Meta CEO Mark Zuckerberg holds a smartphone as he makes a keynote speech at the Meta Connect annual event at the company’s headquarters in Menlo Park, California, on Sept. 25, 2024.

Manuel Orbegozo | Reuters

Meta’s head of artificial intelligence research announced Tuesday that she will be leaving the company. 

Joelle Pineau, the company’s vice president of AI research, announced her departure in a LinkedIn post, saying her last day at the social media company will be May 30. 

Her departure comes at a challenging time for Meta. CEO Mark Zuckerberg has made AI a top priority, investing billions of dollars in an effort to become the market leader ahead of rivals like OpenAI and Google.

Zuckerberg has said that it is his goal for Meta to build an AI assistant with more than 1 billion users and artificial general intelligence, which is a term used to describe computers that can think and take actions comparable to humans.

“As the world undergoes significant change, as the race for AI accelerates, and as Meta prepares for its next chapter, it is time to create space for others to pursue the work,” Pineau wrote. “I will be cheering from the sidelines, knowing that you have all the ingredients needed to build the best AI systems in the world, and to responsibly bring them into the lives of billions of people.”
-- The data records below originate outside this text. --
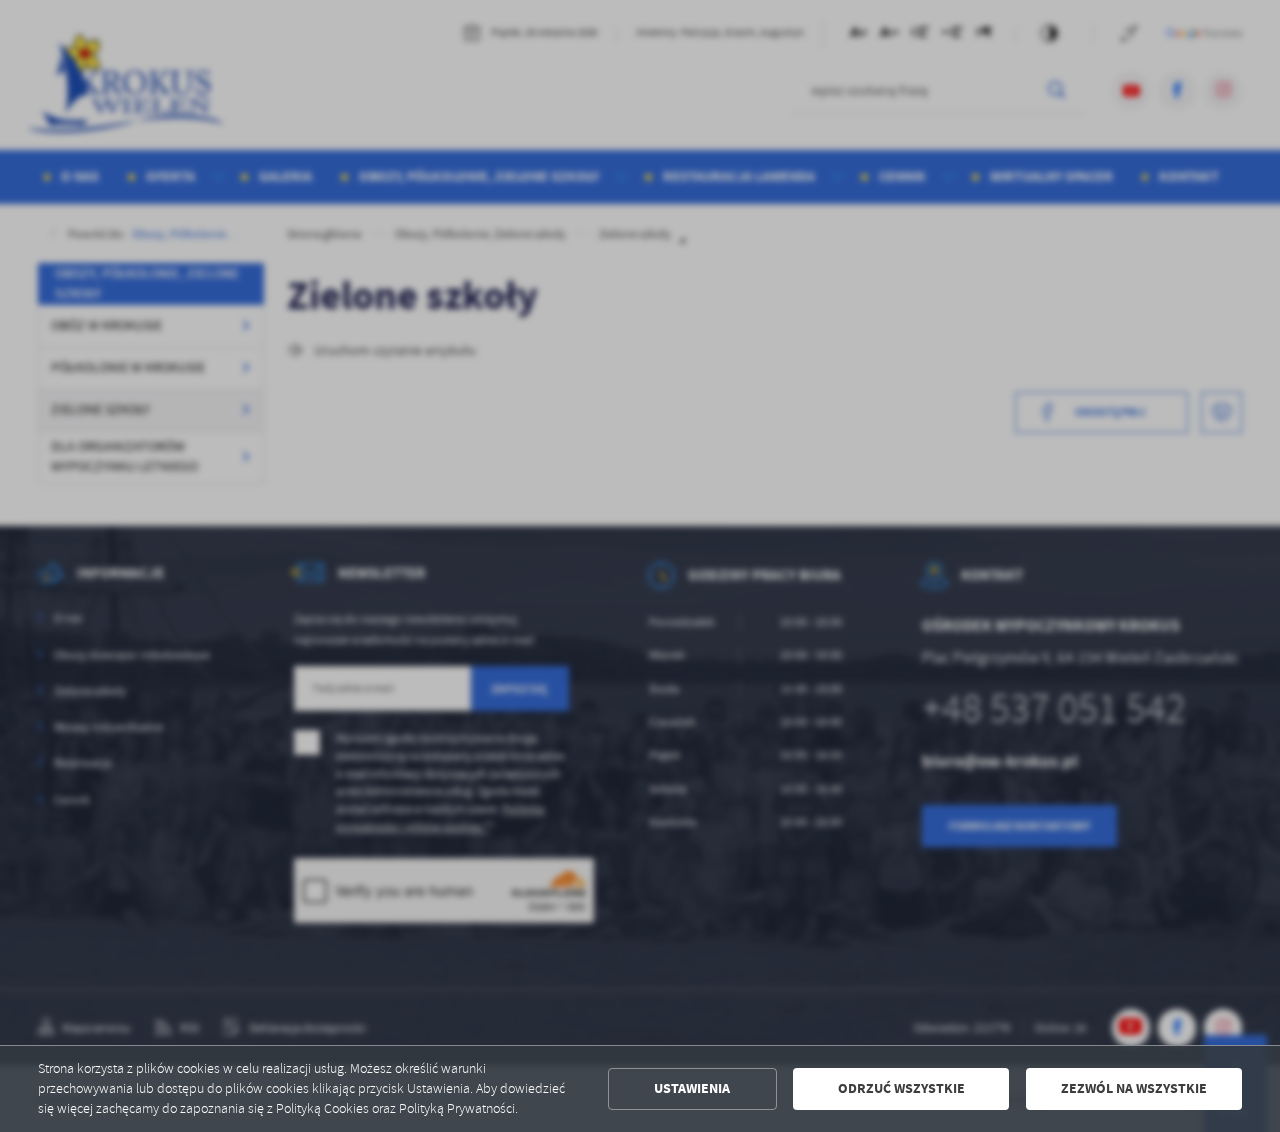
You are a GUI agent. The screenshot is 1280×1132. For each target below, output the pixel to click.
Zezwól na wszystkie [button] (1134, 1088)
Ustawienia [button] (692, 1088)
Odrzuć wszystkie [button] (901, 1088)
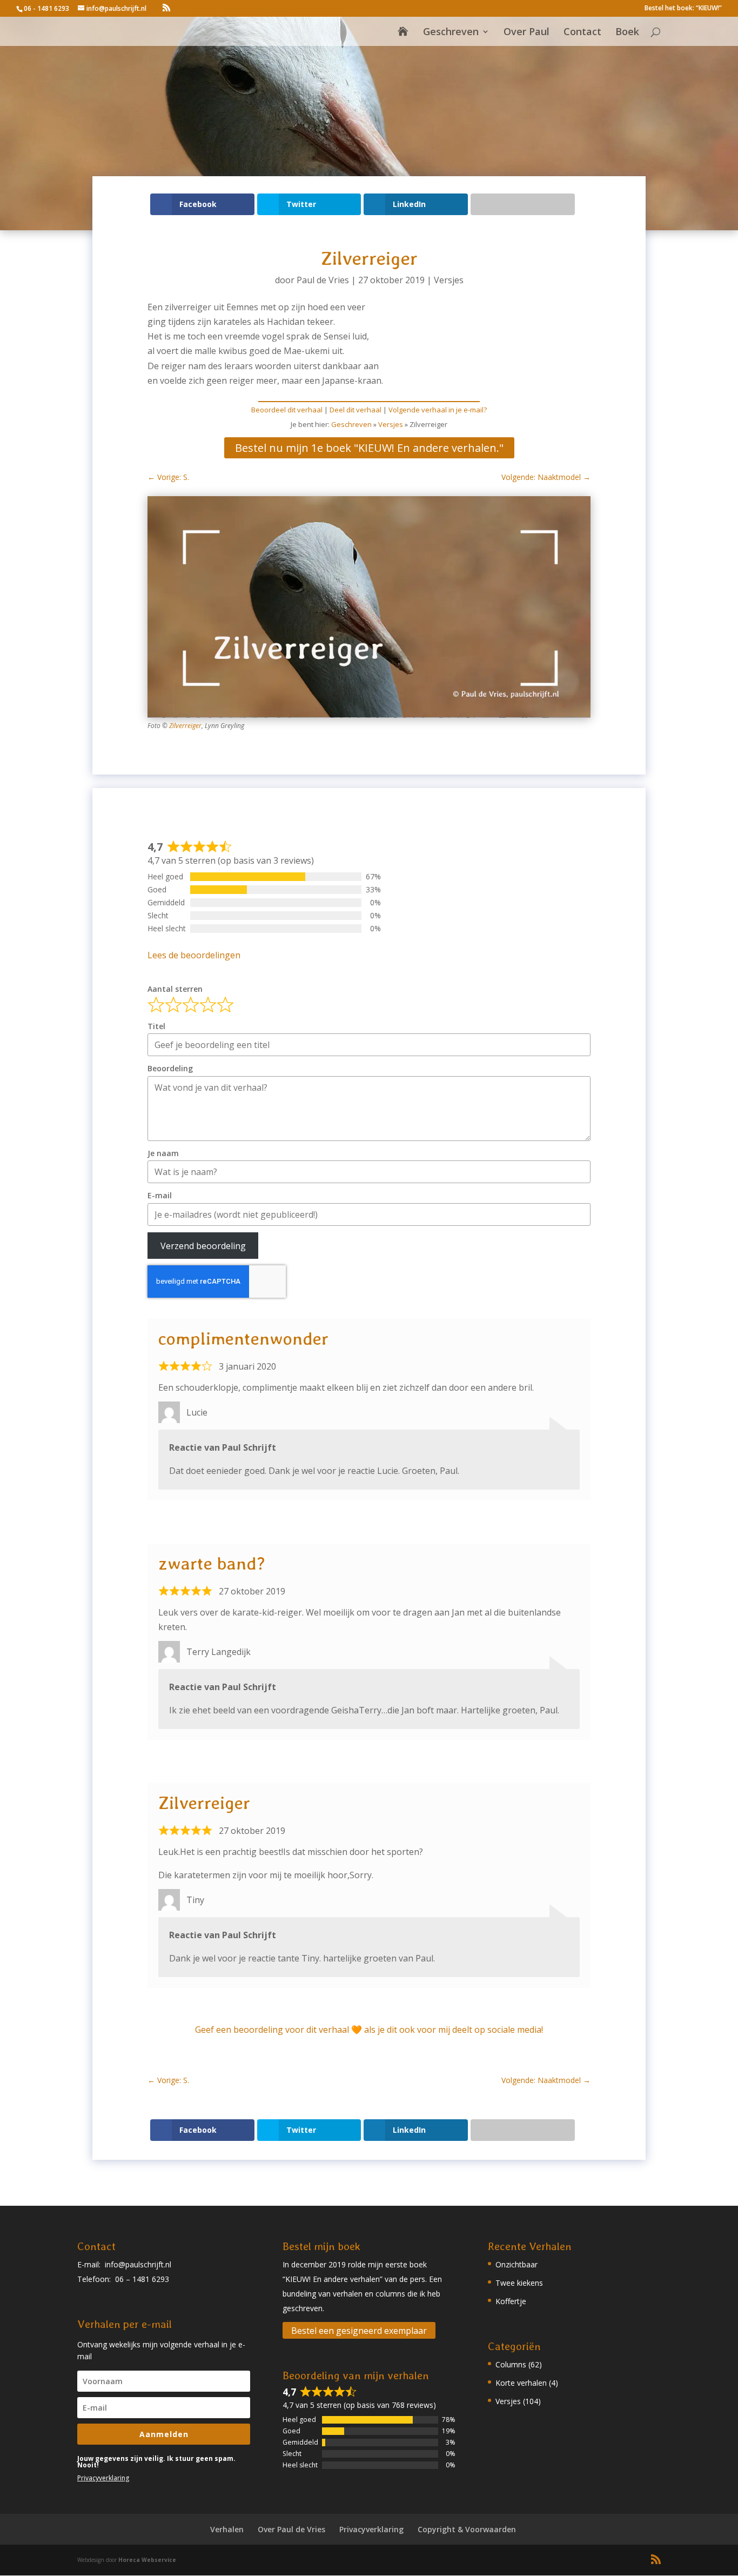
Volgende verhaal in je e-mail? (437, 410)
Vice President of AI Research and Head of FAIR at Meta Joelle Pineau attends a technology demonstration at the META research laboratory in Paris on February 7, 2025.

Stephane De Sakutin | AFP | Getty Images

Pineau was one of Meta’s top AI researchers and led the company’s fundamental AI research unit, or FAIR, since 2023. There, she oversaw the company’s cutting-edge computer science-related studies, some of which are eventually incorporated into the company’s core apps. 

She joined the company in 2017 to lead Meta’s Montreal AI research lab. Pineau is also a computer science professor at McGill University, where she is a co-director of its reasoning and learning lab.

Some of the projects Pineau helped oversee include Meta’s open-source Llama family of AI models and other technologies like the PyTorch software for AI developers.

Pineau’s departure announcement comes a few weeks ahead of Meta’s LlamaCon AI conference on April 29. There, the company is expected to detail its latest version of Llama. Meta Chief Product Officer Chris Cox, to whom Pineau reported to, said in March that Llama 4 will help power AI agents, the latest craze in generative AI. The company is also expected to announce a standalone app for its Meta AI chatbot, CNBC reported in February

“We thank Joelle for her leadership of FAIR,” a Meta spokesperson said in a statement. “She’s been an important voice for Open Source and helped push breakthroughs to advance our products and the science behind them.” 

Pineau did not reveal her next role but said she “will be taking some time to observe and to reflect, before jumping into a new adventure.”